First of all, time is very precious now. I have had lots of times I wanted to blog and very, very little opportunities. So this'll be short. Because, of course, I'm at work. Yep, I'm there all the time. I was there today (Sunday). I rarely leave before 7 pm, sometimes much later. No complaints - really - just I have a lot to learn, I love the work, and that's how it's going to be for a while. I'm cool with it. But I miss a few things - like yoga, and clean socks. Anyway, we have a new kitten. We named him Yeezus, which is the title of Kanye West's new album. We call him Yeezie, and he is very, very cute. Of course, I mean the two sweetest, cutest things on earth are kittens and puppies. Here he is as a scarf, worn by the international model Dani. He's so docile, he just falls asleep on your shoulder. And Crabby loves him. They wrestle and play, then she'll pause, mid-bite to lick his ear. It's a hoot.
So during my first week at work, I got to accompany the patients on an outing to the Blanton Museum at UT, which as it turns out, is terrific http://www.blantonmuseum.org/. The art therapist there had an exercise for us all - we each drew a card, had an assignment for about 20 minutes, then as a group we toured around as each of us explained our assignment's outcome. I took a couple pics of how mine turned out. And - did I mention I was lucky to get this job? My luck continues. Wait til you see the card I drew.
And the work that I chose was this massive thing, takes up an entire wall of the gallery, it's called Passage. It's gorgeous. But it's not what it appears to be from a distance. Here's what it looks like as you go up the gallery stairs and first look at it.
Some kind of weird Wright-brothers thing, right? That's what I thought. That strange modern art thing. Tsk tsk. Then I got closer and ... oh my goodness ... it's not what I thought. It's completely different. It's not some utilitarian, transportation thing. Well actually it is that, and more. So much more.
Yes, it's made of the most tiny, delicate soft butterflies. And to me, this just screams of love. The opposites. The soft and the hard, the utility and the ridiculous beauty, the big and the miniscule, and of course the deception. Love is not what you think at first. In fact, it's entirely different the closer you get.
It was a truly fun day at the museum. Can't wait to go back, actually. But I'm not sure when I'll find time, because, see, I'm carrying on this mad love affair. It consumes me. It's huge, and yet it can be so small and fragile. Just the tiniest moment with a patient. The tissue I hand someone after she's told me intimate details about her life, something she's locked inside for years. What a privilege.
_ _ _
WHAT IS REQUIRED: Please list every pair of opposites that the blog post names when describing the butterfly artwork.

Dataset excerpts:
_ _ _
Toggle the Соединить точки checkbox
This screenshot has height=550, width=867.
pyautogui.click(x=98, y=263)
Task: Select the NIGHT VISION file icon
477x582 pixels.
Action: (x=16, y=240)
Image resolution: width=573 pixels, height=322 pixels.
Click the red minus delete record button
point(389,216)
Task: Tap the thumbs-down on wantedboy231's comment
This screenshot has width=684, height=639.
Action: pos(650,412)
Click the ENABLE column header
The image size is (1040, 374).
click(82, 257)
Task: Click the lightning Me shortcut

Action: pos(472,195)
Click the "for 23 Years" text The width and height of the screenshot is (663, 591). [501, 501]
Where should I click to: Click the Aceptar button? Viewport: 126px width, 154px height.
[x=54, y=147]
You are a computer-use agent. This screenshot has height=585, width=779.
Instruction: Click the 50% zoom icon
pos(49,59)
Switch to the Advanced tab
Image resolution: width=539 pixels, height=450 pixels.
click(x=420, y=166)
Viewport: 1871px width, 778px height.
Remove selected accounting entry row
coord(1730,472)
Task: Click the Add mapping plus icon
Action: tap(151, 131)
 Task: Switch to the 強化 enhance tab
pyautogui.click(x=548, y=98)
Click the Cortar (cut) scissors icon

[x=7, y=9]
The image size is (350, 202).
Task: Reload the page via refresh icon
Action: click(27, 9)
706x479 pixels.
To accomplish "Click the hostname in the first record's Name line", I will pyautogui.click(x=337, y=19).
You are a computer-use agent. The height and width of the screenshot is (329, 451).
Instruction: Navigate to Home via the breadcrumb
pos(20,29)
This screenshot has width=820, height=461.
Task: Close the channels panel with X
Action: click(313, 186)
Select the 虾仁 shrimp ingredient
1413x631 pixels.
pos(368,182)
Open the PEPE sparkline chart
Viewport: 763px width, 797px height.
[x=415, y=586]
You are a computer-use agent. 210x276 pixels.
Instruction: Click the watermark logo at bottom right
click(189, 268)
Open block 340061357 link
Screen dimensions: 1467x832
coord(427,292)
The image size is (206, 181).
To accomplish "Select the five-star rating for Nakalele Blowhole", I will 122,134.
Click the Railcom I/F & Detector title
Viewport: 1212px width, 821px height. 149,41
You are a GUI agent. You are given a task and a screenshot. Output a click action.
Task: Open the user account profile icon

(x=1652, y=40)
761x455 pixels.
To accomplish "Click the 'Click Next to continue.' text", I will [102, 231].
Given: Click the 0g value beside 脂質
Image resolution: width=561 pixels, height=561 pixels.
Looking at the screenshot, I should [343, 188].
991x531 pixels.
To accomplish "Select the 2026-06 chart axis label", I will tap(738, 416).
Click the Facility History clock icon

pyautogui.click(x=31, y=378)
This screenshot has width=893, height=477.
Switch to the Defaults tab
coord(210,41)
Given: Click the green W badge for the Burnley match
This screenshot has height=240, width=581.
_ _ _
ANSWER:
- the soft and the hard
- the utility and the ridiculous beauty
- the big and the miniscule